Controversy over subject-verb agreement in this sentence

The sentence

Women driving cars is, of course, such a foreign sight to a society like Saudi Arabia

The subject is not "women" (otherwise, the verb would have been 'are'); the subject, as I mean to use it, is the rarity of seeing women driving cars. The subject, in other words, is "women driving cars" as a thing. Does this give me licence to use 'is' here? Thank you.


Solution 1:

I'd say that Women driving cars is probably a noun phrase with "women" as head and "driving cars" as a gerund-participial post-head modifier. Noun phrases with plural head nouns take plural agreement, in this case "are":

Women driving cars are, of course, such a foreign sight to a society like Saudi Arabia.

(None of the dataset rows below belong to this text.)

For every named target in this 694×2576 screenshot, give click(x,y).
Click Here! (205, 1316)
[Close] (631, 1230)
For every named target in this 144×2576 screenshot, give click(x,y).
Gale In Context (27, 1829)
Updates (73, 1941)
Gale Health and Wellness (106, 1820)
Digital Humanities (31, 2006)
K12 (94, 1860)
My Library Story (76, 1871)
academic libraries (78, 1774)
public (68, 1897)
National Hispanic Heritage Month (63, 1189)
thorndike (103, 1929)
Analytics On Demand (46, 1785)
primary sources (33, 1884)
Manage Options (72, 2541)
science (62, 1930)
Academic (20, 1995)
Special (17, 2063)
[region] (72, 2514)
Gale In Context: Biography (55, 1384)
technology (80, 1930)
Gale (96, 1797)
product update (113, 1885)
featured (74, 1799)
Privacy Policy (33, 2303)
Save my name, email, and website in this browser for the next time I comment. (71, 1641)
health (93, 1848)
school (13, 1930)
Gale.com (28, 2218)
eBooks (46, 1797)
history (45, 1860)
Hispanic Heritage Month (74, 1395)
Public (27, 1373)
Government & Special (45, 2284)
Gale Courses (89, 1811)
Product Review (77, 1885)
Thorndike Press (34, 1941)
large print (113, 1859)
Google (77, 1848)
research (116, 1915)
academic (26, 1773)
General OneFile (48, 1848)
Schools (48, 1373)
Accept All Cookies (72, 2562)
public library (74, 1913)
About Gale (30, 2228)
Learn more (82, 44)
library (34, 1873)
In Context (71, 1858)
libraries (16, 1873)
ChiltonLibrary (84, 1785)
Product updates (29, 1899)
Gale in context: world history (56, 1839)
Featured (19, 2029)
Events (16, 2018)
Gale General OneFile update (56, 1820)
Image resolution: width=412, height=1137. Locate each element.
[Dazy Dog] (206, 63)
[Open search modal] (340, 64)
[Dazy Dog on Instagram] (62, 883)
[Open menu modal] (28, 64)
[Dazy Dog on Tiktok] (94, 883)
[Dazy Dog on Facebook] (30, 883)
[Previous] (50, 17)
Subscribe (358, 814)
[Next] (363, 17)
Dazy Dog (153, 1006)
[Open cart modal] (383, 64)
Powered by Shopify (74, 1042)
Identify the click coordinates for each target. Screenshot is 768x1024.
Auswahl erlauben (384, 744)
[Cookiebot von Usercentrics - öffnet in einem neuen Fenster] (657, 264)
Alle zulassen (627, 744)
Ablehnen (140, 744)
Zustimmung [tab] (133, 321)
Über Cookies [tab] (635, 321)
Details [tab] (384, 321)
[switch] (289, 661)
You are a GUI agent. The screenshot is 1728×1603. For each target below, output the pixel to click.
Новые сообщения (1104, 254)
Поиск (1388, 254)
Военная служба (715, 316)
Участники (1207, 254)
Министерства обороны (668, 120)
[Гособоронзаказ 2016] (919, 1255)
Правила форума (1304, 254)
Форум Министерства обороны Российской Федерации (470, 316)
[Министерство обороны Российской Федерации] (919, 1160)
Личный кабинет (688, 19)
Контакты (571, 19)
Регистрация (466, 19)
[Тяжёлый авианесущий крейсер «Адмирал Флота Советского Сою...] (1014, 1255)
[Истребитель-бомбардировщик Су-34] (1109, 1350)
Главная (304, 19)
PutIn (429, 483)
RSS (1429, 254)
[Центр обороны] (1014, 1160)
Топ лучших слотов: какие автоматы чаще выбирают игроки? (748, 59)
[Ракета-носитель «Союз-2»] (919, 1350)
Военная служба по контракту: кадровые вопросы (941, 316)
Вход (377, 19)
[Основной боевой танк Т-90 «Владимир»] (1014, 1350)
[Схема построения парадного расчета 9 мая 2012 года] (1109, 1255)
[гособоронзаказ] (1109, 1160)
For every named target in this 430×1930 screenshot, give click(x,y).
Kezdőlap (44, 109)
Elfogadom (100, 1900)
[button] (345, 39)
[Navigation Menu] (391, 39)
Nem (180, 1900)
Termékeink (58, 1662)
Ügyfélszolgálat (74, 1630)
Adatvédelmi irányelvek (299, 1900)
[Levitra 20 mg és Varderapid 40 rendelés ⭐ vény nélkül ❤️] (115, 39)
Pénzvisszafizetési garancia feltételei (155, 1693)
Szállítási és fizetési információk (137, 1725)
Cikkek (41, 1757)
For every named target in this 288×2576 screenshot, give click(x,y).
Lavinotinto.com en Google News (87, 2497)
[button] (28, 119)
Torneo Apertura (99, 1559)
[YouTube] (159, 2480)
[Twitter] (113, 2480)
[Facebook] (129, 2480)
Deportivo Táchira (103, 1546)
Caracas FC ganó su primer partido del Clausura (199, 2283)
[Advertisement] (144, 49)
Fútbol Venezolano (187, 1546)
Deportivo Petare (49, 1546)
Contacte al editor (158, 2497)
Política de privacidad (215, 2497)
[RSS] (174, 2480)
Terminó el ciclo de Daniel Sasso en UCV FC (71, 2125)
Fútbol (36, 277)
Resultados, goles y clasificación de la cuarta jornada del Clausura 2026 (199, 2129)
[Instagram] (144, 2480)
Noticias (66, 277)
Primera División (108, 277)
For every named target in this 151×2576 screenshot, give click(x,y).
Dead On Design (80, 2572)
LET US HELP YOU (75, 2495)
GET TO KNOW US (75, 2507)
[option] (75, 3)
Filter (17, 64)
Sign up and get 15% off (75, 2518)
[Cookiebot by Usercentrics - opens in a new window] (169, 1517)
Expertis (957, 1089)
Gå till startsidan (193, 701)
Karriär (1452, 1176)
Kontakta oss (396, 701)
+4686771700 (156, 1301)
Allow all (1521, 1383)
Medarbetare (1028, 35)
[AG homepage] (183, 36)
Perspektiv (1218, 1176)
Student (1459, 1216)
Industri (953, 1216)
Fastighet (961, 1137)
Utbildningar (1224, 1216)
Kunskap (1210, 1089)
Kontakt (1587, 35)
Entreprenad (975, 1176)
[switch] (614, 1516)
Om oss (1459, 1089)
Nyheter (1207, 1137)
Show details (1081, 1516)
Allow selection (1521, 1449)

On the other hand, it could be a clause with "women" as subject and "driving cars" as predicate. In that case the correct verb-form is singular "is" (clause subjects take singular agreement):

Women driving cars is, of course, such a foreign sight to a society like Saudi Arabia.

However, neither version sounds wholly felicitous, probably because of this grammatical ambiguity of the subject.

Solution 2:

If We were asked to make the sentence in the post complex the sentece would read something like this.

  • That women are driving cars is, of course, such a foreign sight to a society like Saudi Arabia.

The sentence or, for that matter, the phrase is complemented by ' a foreign sight'. I think there is no dichotomy in the use of singular verb form.

A concept of 'foreign sight' enbodied in the whole of the noun phrase, 'women driving cars' is the subject. The speaker has no intention to make the 'women' subject- the only plausible option in such phrase- when a plural verb is required.